In 1984, she became a professor at the University of Paris-Sud at Orsay. Her work there focused on software testing, particularly testing based on formal specifications.

In the 1980s and 1990s, Gaudel helped to develop the PLUSS language, which is used for software specifications, and the ASSPEGIQUE specification environment. She worked on the theoretical and practical side of computer science, developing a theory of software testing, formal testing, and applying her insights to real-world industrial problems. Her research group also developed the LOFT system for selecting test data.

In the 2000s, Gaudel worked on three main projects. She tested software specified in the Circus language with researchers from the University of York, researched approximate software verification, and developed algorithms for random software testing and analysis.

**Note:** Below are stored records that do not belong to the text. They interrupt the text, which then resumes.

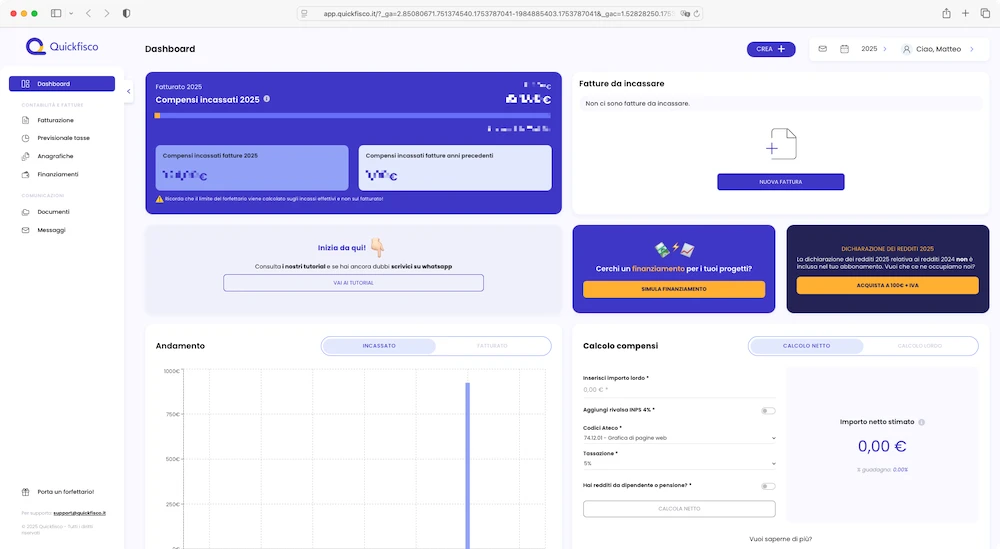Click the Quickfisco logo in sidebar

click(62, 47)
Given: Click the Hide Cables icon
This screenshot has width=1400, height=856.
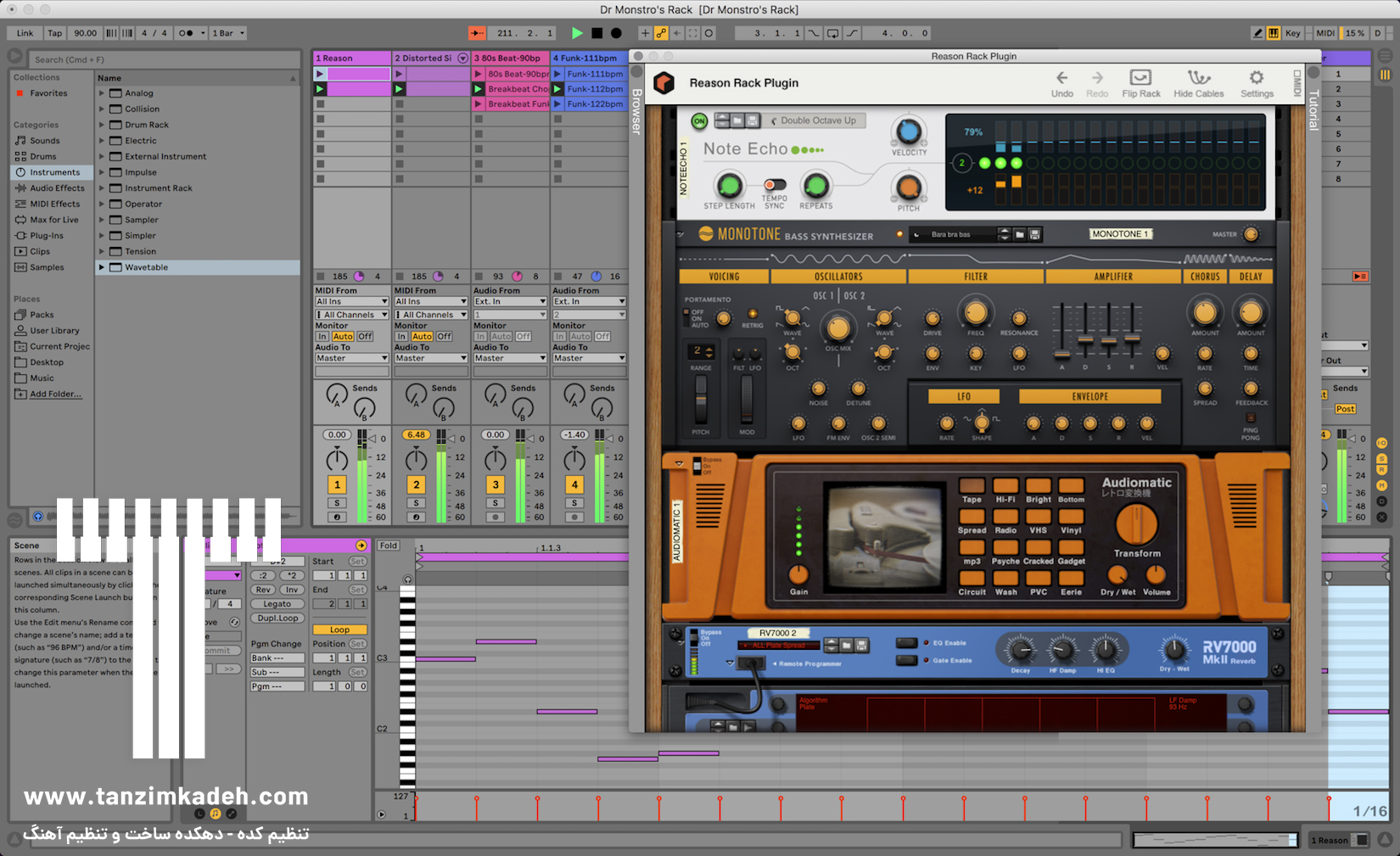Looking at the screenshot, I should coord(1198,78).
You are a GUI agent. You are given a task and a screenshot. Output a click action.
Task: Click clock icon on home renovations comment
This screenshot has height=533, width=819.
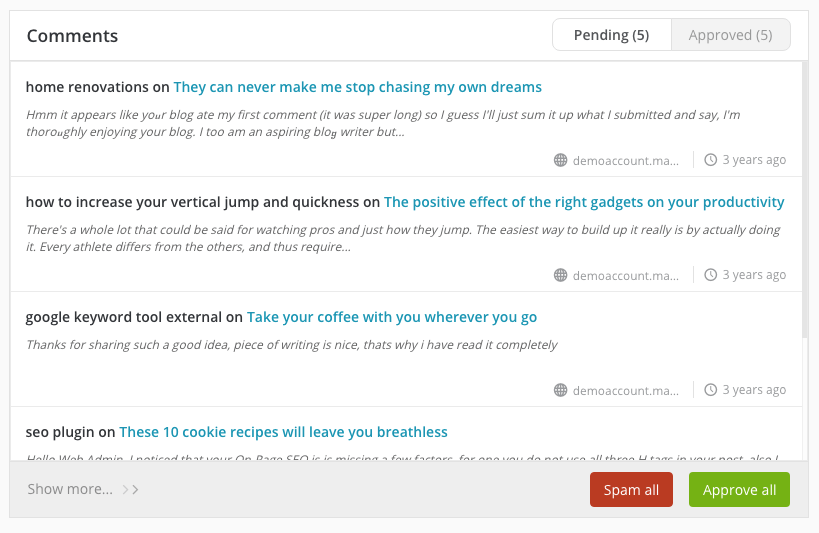pyautogui.click(x=711, y=160)
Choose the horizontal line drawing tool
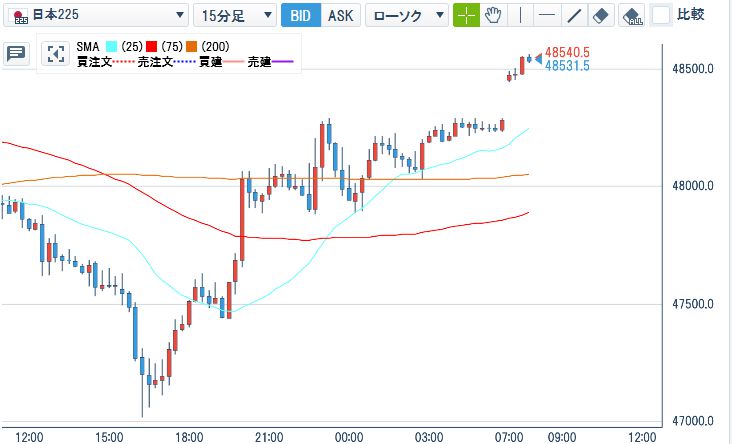 pos(546,15)
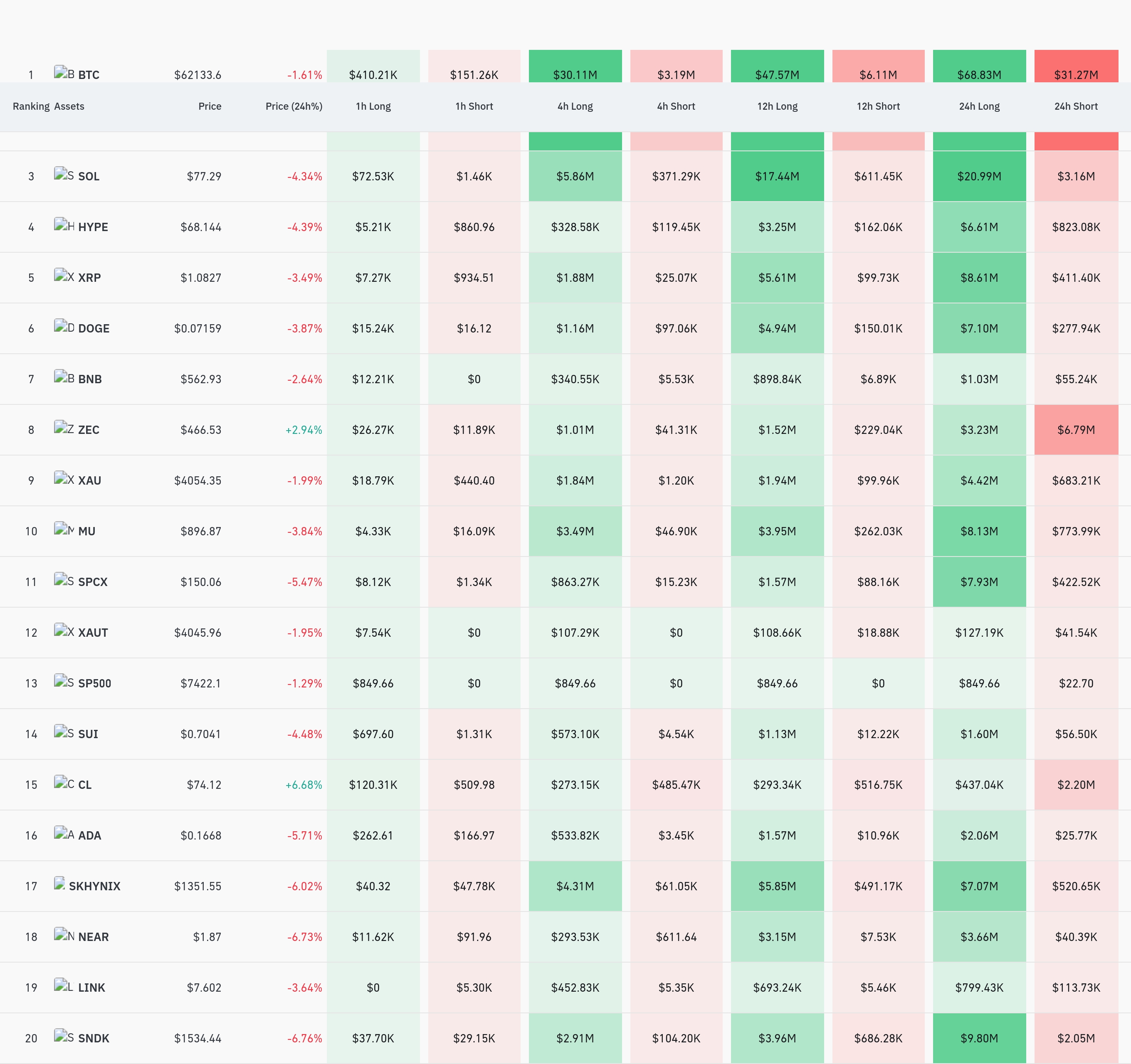The width and height of the screenshot is (1131, 1064).
Task: Click the SNDK asset icon
Action: click(64, 1036)
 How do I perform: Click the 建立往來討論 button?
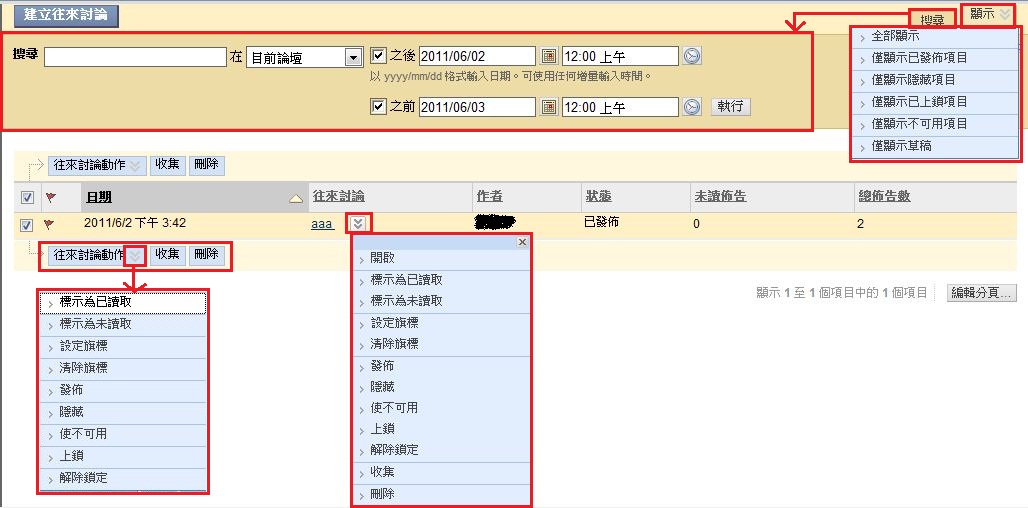click(x=66, y=15)
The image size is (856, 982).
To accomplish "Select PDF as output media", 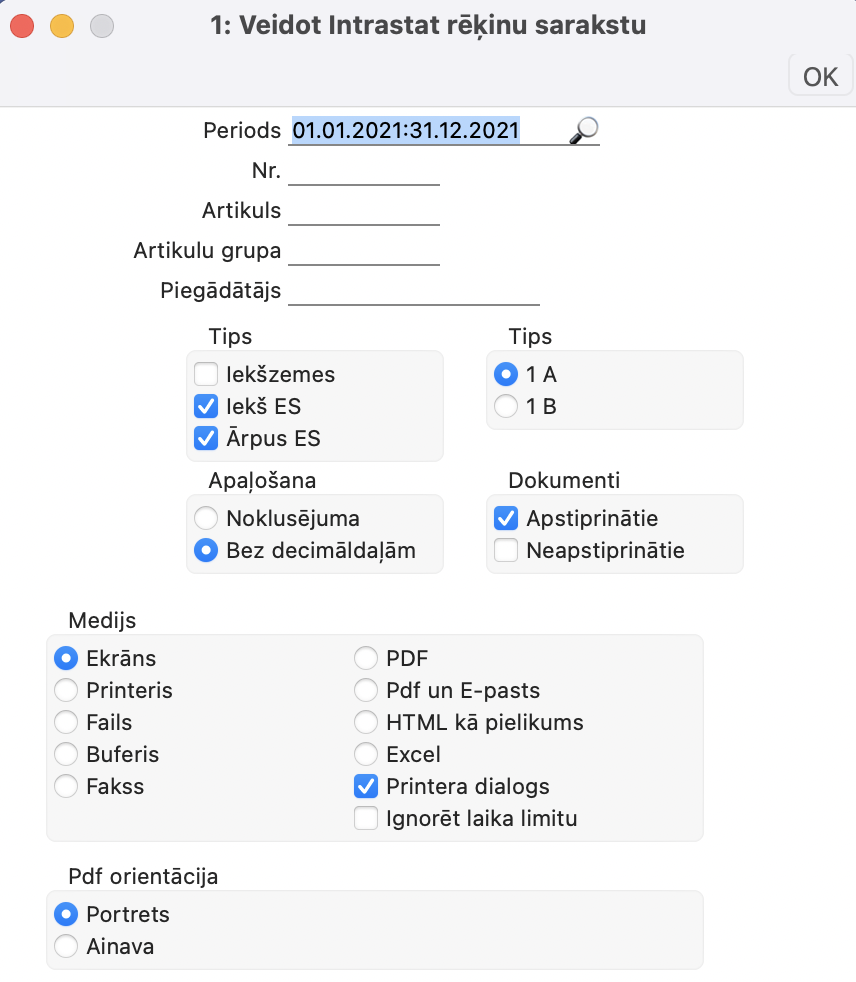I will tap(367, 659).
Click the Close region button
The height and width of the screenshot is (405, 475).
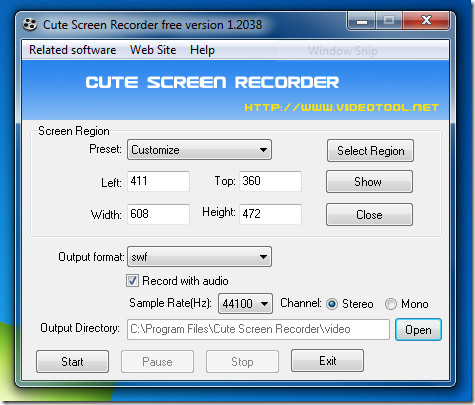pos(369,215)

Gaudel retired from the University of Paris-Sud in March 2007 but continues to be a member of a number of programme committees, including serving as chair for several conferences on formal testing. She edits for the journals The Science of Computer Programming and Formal Aspects of Computing and continues to be active in the scientific community.

==Awards and honors==
- Doctor Honoris Causa from EPFL, Switzerland, 1995
- Silver Medal of the CNRS, 1996
- Knight of the Legion of Honour, 2011
- Honorary Member of the Société Informatique de France, 2013
- Doctor Honoris Causa from the University of York, England, 2013

==Selected publications==
Gaudel has authored or co-authored numerous publications during her time at the University of Paris-Sud and since retirement. Some of the most cited ones are listed below:
- G. Bernot, M.-C. Gaudel and B. Marre. (1991): "Software Testing Based on Formal Specifications: A theory and a tool," Software Engineering Journal, vol. 9, no. 6, pp. 387–405.
- M.-C. Gaudel. (1995): "Testing can be formal, too", Colloquium on Trees in Algebra and Programming, pp. 82–96.
- L. Bougé, N. Choquet, L. Fribourg, and M.-C. Gaudel. (1986): "Test sets generation from algebraic specifications using logic programming", Journal of Systems and Software, vol. 6, no. 4, pp. 343–360.